Please express every line of the records below as a JSON list of strings, one string per line, with blank lines left out.
### TASK DATA
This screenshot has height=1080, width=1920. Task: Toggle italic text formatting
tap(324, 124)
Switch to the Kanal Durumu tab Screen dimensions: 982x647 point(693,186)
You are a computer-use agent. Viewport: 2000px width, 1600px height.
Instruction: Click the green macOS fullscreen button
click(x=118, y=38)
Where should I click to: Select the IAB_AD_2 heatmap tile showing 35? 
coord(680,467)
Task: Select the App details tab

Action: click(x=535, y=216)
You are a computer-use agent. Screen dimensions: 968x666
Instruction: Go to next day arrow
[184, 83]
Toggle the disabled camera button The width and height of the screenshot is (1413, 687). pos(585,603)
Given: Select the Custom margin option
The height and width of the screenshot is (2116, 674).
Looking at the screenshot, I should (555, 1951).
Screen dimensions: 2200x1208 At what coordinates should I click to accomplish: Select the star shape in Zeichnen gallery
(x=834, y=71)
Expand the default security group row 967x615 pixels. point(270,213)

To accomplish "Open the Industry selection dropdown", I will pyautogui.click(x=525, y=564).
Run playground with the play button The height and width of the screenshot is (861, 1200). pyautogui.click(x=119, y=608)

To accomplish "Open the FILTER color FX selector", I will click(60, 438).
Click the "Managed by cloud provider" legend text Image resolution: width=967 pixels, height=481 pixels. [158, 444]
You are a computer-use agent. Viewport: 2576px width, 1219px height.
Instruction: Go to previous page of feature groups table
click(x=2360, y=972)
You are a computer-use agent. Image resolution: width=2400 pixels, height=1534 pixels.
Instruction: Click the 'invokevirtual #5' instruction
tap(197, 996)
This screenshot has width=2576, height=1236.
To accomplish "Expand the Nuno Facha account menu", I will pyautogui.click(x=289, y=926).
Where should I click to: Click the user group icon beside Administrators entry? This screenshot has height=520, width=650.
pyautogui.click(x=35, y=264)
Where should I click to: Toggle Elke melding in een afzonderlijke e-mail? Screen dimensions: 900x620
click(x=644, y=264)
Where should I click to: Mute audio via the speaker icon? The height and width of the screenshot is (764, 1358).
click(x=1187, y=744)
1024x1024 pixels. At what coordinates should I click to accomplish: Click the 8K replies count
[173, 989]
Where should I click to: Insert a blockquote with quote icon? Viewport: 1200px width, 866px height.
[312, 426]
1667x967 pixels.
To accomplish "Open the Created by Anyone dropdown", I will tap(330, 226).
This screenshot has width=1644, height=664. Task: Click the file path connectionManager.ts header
######
## ANSWER FOR THIS EXERCISE
[
  "This screenshot has height=1080, width=1920. Task: Toggle italic text formatting",
  "tap(324, 124)",
  "Switch to the Kanal Durumu tab Screen dimensions: 982x647 point(693,186)",
  "You are a computer-use agent. Viewport: 2000px width, 1600px height.",
  "Instruction: Click the green macOS fullscreen button",
  "click(x=118, y=38)",
  "Where should I click to: Select the IAB_AD_2 heatmap tile showing 35? ",
  "coord(680,467)",
  "Task: Select the App details tab",
  "Action: click(x=535, y=216)",
  "You are a computer-use agent. Screen dimensions: 968x666",
  "Instruction: Go to next day arrow",
  "[184, 83]",
  "Toggle the disabled camera button The width and height of the screenshot is (1413, 687). pos(585,603)",
  "Given: Select the Custom margin option",
  "The height and width of the screenshot is (2116, 674).",
  "Looking at the screenshot, I should (555, 1951).",
  "Screen dimensions: 2200x1208 At what coordinates should I click to accomplish: Select the star shape in Zeichnen gallery",
  "(x=834, y=71)",
  "Expand the default security group row 967x615 pixels. point(270,213)",
  "To accomplish \"Open the Industry selection dropdown\", I will pyautogui.click(x=525, y=564).",
  "Run playground with the play button The height and width of the screenshot is (861, 1200). pyautogui.click(x=119, y=608)",
  "To accomplish \"Open the FILTER color FX selector\", I will click(60, 438).",
  "Click the \"Managed by cloud provider\" legend text Image resolution: width=967 pixels, height=481 pixels. [158, 444]",
  "You are a computer-use agent. Viewport: 2576px width, 1219px height.",
  "Instruction: Go to previous page of feature groups table",
  "click(x=2360, y=972)",
  "You are a computer-use agent. Image resolution: width=2400 pixels, height=1534 pixels.",
  "Instruction: Click the 'invokevirtual #5' instruction",
  "tap(197, 996)",
  "This screenshot has width=2576, height=1236.",
  "To accomplish \"Expand the Nuno Facha account menu\", I will pyautogui.click(x=289, y=926).",
  "Where should I click to: Click the user group icon beside Administrators entry? This screenshot has height=520, width=650.",
  "pyautogui.click(x=35, y=264)",
  "Where should I click to: Toggle Elke melding in een afzonderlijke e-mail? Screen dimensions: 900x620",
  "click(x=644, y=264)",
  "Where should I click to: Mute audio via the speaker icon? The height and width of the screenshot is (764, 1358).",
  "click(x=1187, y=744)",
  "1024x1024 pixels. At what coordinates should I click to accomplish: Click the 8K replies count",
  "[173, 989]",
  "Where should I click to: Insert a blockquote with quote icon? Viewport: 1200px width, 866px height.",
  "[312, 426]",
  "1667x967 pixels.",
  "To accomplish \"Open the Created by Anyone dropdown\", I will tap(330, 226).",
  "This screenshot has width=1644, height=664. Task: Click the file path connectionManager.ts header"
]